Rather, who’s next – as in who will be the next quintet of inductees in the 2018 class?

Historically, many of those who come close but fall short of being inducted one year are among the favorites for the following class.

If that holds true again when voters gather in May to select the 2018 class (the field of 20 nominees is expected to be announced late next month), several potential inductees stand out.

Team owner Robert Yates, driver/team owner Alan Kulwicki and driver Red Byron were the top vote-getters who fell short for the 2017 class but were the subject of heavy discussion during last May’s selection process. It’s likely they’ll be among those getting significant consideration by Hall voters again.

Here are some of the potential inductees I see – and why – for the class of 2018:

Allstate 400 Practice

* Robert Yates was one of the most prolific engine builders and team owners during his tenure in the sport, winning the 1999 Winston Cup championship (NASCAR Hall of Famer Dale Jarrett was the driver), while his engines helped power Darrell Waltrip and Bobby Allison to championships, as well. As an owner, his drivers won 57 Cup races. Yates belongs in the Hall – now!

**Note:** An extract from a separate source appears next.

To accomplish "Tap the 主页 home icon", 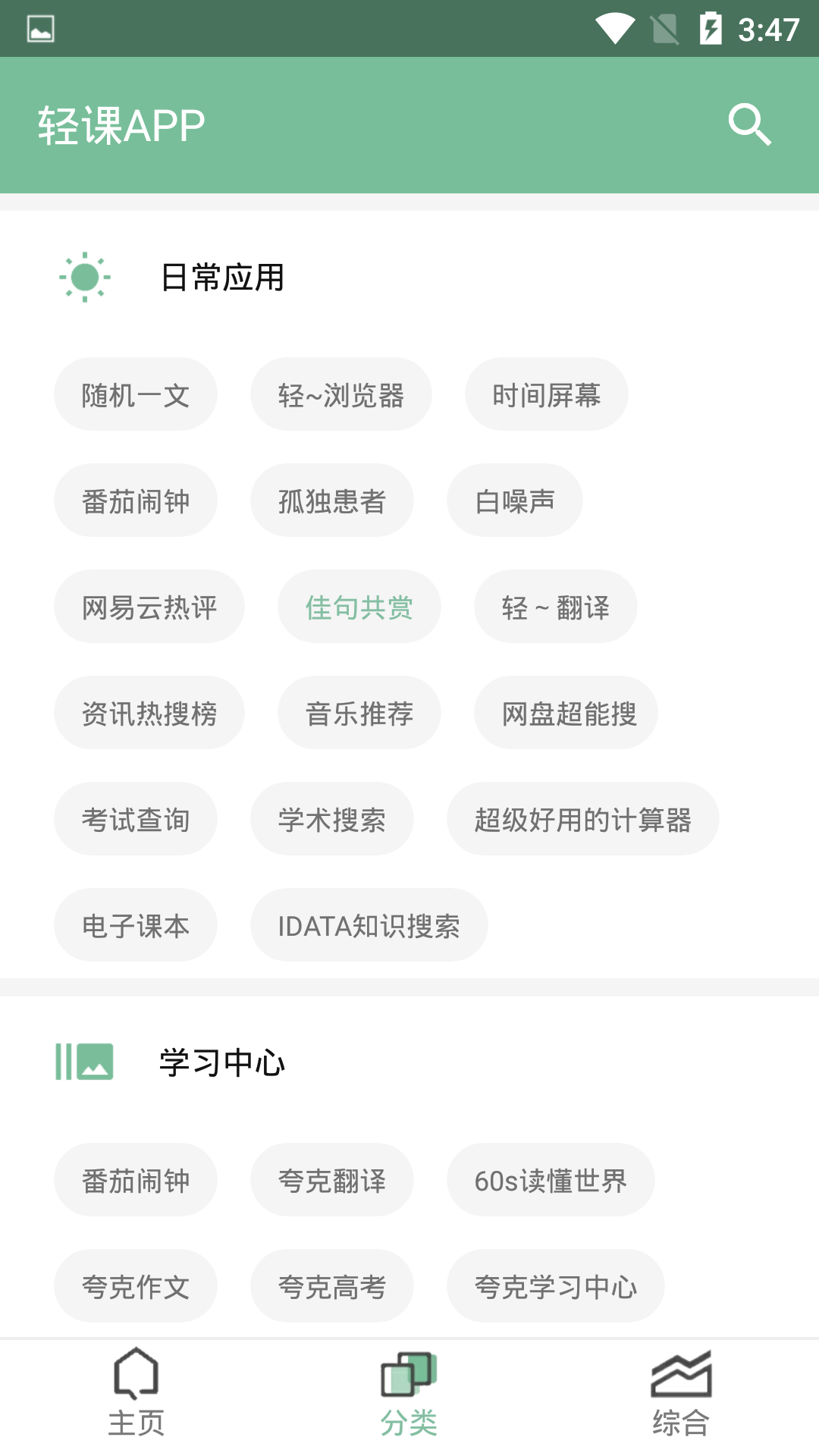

Darlington Raceway Vintage Racing Festival Day 2

* Buddy Baker was a fan favorite as a driver and continued to have a big fan base when he retired from driving to become a broadcaster. While he never won a Cup championship, Baker won some of the biggest races on the circuit, including the 1980 Daytona 500 and both the World 600 and Winston 500 three times each. He was named one of NASCAR’s 50 Greatest Drivers in 1998. Will he be everyone’s Buddy among voters this year?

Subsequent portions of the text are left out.